When Corcoran entered Afghanistan with the first U.S. and Allied forces, there were less than 2,000 troops in country. His Marine unit, along with the Delta Force and other special forces, made up a task force led by Gen. James Mattis, the future secretary of defense. Corcoran says he still looks up to Mattis, nicknamed the “Warrior Monk” by his men for what Corcoran described as his “Bushido code” like lifestyle. Corcoran considers him among the most influential people he has ever been in the presence of and worked for. To Corcoran, Mattis is everything that a Marine should be.
“He’s fair and focused and never forgets the most important principles of Marine Corps’ leadership: mission accomplishment and troop welfare,” Corcoran says.
The group landed under the cover of night at a Pakistan airport. “People always talk about covert CIA operations. This was an overt operation,” he says. The group tried to clear FIM-92 “Stinger” missiles off the streets, which is where another coincidence emerges. When Corcoran moved to D.C. after Afghanistan in 2002, he was hired to photograph a party for, and was introduced to, Charlie Wilson, the late Texas congressman who provided the funding for the Afghans to buy those Stingers to begin with.

RECORDS PROVIDED:
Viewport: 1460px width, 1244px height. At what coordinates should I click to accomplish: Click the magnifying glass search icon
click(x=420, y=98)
---
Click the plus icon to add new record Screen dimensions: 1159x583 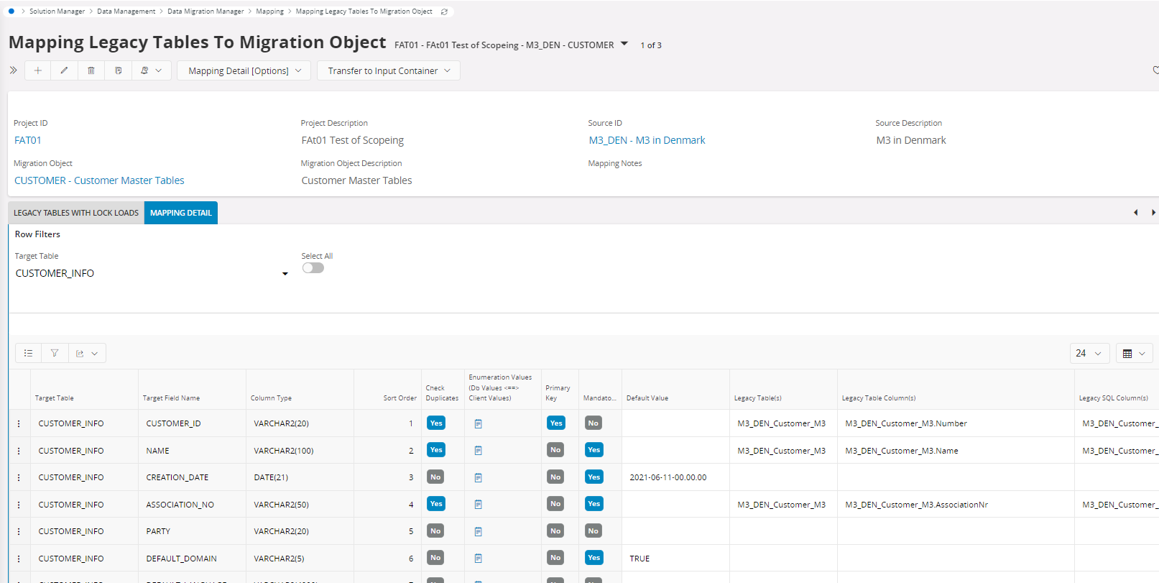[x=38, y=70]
...
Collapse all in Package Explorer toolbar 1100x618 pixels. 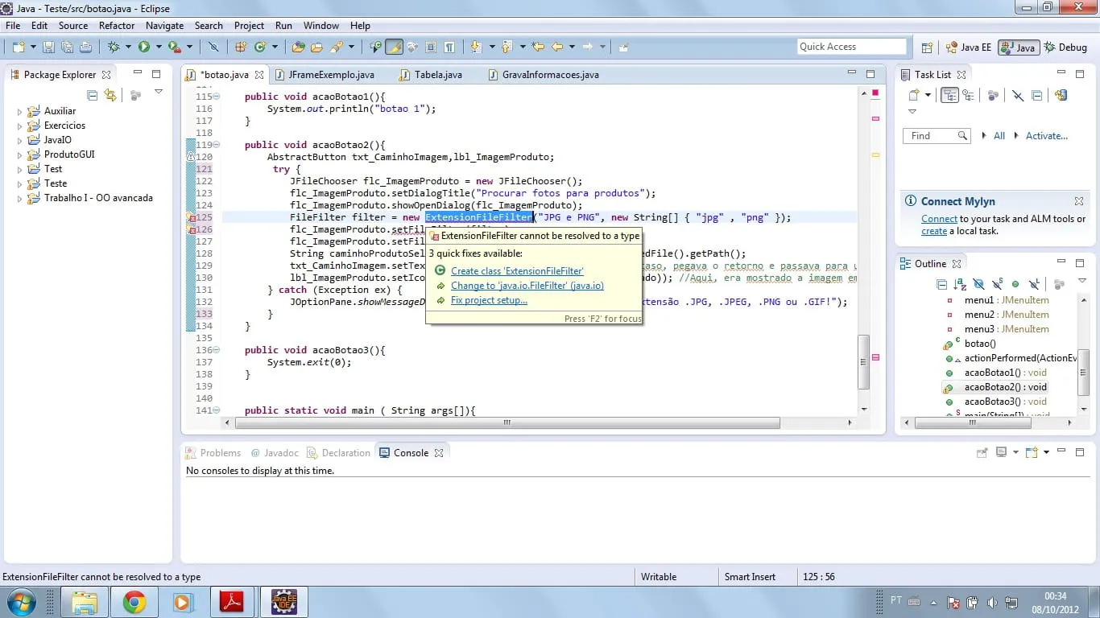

TO DO:
a: Answer these from the passage about Corcoran, one line each:
(i) How many troops were in Afghanistan when Corcoran entered with the first U.S. and Allied forces?
(ii) What two principles of Marine Corps leadership does Corcoran say Mattis never forgets?
(iii) Where did the group land?
b: Rewrite the section of the passage about Corcoran that begins at the words "The group landed" and stops after "to begin with.", putting "lawmaker" in place of "congressman".

RESPONSES TO THE TASKS:
a:
(i) Fewer than 2,000.
(ii) Mission accomplishment and troop welfare.
(iii) At a Pakistan airport, under the cover of night.

b:
The group landed under the cover of night at a Pakistan airport. “People always talk about covert CIA operations. This was an overt operation,” he says. The group tried to clear FIM-92 “Stinger” missiles off the streets, which is where another coincidence emerges. When Corcoran moved to D.C. after Afghanistan in 2002, he was hired to photograph a party for, and was introduced to, Charlie Wilson, the late Texas lawmaker who provided the funding for the Afghans to buy those Stingers to begin with.